The developer community has actually been working on it for a long time.

Before the official voice mode, there was a community project called Voice Mode on GitHub, which added voice capabilities to Claude Code through the MCP protocol.

It uses Whisper for voice recognition and Kokoro for voice synthesis, and it can even run offline.

There are also various third - party tools - AquaVoice, Superwhisper, Voicy - all vying for the niche of voice - based code writing.

Some people have achieved full hands - free operation with Talon Voice, and even the Ctrl + C in the terminal can be done by speaking.

Now, the official has directly entered the arena.

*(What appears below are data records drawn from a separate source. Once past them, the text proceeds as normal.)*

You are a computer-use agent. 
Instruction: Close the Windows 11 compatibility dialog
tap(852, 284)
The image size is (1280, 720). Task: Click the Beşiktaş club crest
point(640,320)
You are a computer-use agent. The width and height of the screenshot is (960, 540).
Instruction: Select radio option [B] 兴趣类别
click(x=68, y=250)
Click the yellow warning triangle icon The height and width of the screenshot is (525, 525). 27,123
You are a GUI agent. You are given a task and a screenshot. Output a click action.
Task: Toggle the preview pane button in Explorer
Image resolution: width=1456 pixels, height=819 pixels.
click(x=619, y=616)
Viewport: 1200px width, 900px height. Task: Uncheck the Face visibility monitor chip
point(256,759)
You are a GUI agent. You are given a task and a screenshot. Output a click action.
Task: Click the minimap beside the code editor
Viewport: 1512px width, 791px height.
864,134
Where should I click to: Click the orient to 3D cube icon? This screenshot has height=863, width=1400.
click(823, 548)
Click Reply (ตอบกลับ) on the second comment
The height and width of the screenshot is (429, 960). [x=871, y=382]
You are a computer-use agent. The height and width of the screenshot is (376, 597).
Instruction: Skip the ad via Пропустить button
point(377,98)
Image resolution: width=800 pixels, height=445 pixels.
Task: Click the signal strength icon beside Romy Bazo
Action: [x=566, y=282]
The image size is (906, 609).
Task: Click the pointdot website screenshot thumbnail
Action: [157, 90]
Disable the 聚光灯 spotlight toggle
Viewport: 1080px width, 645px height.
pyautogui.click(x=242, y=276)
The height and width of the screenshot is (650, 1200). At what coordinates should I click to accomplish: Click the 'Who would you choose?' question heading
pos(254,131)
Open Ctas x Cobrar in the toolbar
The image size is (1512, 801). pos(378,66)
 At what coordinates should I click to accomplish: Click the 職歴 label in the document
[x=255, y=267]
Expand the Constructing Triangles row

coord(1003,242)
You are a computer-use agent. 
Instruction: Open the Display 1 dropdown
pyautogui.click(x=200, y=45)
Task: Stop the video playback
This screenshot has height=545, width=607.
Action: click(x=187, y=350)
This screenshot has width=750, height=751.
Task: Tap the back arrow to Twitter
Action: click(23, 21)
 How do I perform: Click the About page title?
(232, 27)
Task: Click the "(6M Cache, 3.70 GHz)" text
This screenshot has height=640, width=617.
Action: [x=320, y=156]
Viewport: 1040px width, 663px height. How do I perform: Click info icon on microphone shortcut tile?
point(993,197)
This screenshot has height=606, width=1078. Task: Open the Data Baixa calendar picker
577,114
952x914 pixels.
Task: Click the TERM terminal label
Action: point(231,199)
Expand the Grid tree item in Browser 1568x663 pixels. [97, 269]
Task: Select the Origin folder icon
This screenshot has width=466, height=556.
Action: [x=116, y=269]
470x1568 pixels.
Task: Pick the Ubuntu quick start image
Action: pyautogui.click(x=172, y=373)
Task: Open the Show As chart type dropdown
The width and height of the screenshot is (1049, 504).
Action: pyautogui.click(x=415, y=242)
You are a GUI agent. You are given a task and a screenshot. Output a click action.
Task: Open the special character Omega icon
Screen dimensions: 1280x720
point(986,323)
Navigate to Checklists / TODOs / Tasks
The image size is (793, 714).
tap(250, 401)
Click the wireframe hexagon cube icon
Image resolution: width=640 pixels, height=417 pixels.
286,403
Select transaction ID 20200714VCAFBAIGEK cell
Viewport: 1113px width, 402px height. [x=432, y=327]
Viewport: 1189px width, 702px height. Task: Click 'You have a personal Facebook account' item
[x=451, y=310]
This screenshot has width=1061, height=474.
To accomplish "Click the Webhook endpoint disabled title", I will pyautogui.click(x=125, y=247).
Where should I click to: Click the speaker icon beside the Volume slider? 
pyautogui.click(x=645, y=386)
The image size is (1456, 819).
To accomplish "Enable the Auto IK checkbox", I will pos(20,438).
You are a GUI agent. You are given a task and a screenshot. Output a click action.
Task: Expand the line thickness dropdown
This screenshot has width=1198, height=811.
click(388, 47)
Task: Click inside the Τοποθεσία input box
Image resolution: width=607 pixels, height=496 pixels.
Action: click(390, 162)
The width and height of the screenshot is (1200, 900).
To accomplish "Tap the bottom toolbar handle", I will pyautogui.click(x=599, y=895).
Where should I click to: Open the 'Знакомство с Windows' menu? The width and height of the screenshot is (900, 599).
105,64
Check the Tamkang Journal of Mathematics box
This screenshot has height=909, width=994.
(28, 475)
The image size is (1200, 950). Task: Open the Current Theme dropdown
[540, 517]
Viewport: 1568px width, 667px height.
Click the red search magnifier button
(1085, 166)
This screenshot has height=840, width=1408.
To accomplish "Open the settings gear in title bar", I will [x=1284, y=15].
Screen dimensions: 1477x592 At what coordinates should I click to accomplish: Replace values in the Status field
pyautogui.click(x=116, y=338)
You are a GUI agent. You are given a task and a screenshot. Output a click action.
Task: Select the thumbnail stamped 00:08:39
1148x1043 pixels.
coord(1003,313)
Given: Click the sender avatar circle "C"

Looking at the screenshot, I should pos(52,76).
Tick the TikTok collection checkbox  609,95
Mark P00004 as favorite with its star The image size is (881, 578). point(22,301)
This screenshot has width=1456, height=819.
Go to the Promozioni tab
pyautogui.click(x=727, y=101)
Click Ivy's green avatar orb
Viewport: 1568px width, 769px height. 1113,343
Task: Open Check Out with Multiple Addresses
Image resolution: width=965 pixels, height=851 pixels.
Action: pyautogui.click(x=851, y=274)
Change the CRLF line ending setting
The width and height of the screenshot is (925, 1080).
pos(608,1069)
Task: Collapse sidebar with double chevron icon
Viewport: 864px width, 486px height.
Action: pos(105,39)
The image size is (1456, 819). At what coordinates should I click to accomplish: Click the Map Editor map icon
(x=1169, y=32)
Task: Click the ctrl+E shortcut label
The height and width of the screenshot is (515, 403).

Are the third - party tools trembling? Maybe not.

Because the official voice mode is more like an entry - level function - it lowers the threshold and makes more people realize that code can be written by speaking.

What's the experience of voice programming like?

According to the feedback from early users, there are several scenarios where it's particularly useful:

When debugging

Describing a bug verbally is much faster than typing.

When you speak, you'll naturally bring out more context - like, on the login page, when you enter an email with a plus sign, it reports an error during verification - the information density of this kind of human rambling, you'd definitely be too lazy to type it.

When discussing architecture

I want this API to use JWT for authentication, with the access token expiring in fifteen minutes, the refresh token expiring in seven days, and adding a refresh endpoint - it takes ten seconds to say it, but a minute to type it.

When not in front of the computer

When you're eating, drinking coffee, have an injured hand, or have tendonitis - in these scenarios, voice input is not just a bonus, but a necessity.

But it also has its drawbacks.

You still have to type variable names, URLs, and code snippets. The recognition rate of voice recognition for camelCase, underscore naming, and various abbreviations is still not stable enough.

So the best practice is: Use your mouth for natural language parts and your hands for precise code parts.

A bigger signal

Let's take a broader view.

In 2024, Cursor made AI - powered code writing mainstream, and hitting the Tab key was the trend at that time.

In 2025, Claude Code and Codex made it possible for AI Agents to code autonomously.

In 2026, the addition of the voice mode fills in the last piece of the puzzle for human - computer interaction.

Programming is undergoing an input revolution.

The keyboard won't disappear, just like the mouse didn't disappear.

But the main bottleneck in programming has shifted from writing code to expressing intentions.

And the most primitive and efficient way for humans to express intentions is speaking.

The average speaking speed of humans is about 150 words per minute, while the typing speed is about 40 words per minute.

This 3 - 4 times difference is the market that voice programming aims to capture.

Let's imagine:

Looking a few steps ahead.

If voice input is accurate enough and AI can understand code intentions deeply enough, then the ultimate form of programming might be like this:

You're sitting on the sofa, saying to the computer: Refactor the permission system of the user module and change it to the RBAC model. Don't forget to write the tests.

The AI automatically reads the code, understands the architecture, writes the implementation, runs the tests, and creates a pull request.

You take a look at the diff, say "LGTM", and merge it.

From writing code to stating requirements, from a programmer to a programming director.

This day is closer than most people think.

The /voice command in Claude Code is just a starting point.

It may still be rough and have various small problems.

But the direction is right - Future programming will definitely be multi - modal.

The keyboard, voice, and even gestures and eye movements - all natural human expression methods will become input channels for programming.

Looking back at today from that time will be like looking at punch cards from twenty years ago.

It will seem quite cute.

Finally, you can write code by speaking instead of typing.

Although after speaking, you may still have to fix bugs manually.

Reference: https://x.com/bcherny/status/2028629573722939789 

This article is from the WeChat official account “New Intelligence Yuan”. Editor: Dinghui. Republished by 36Kr with authorization.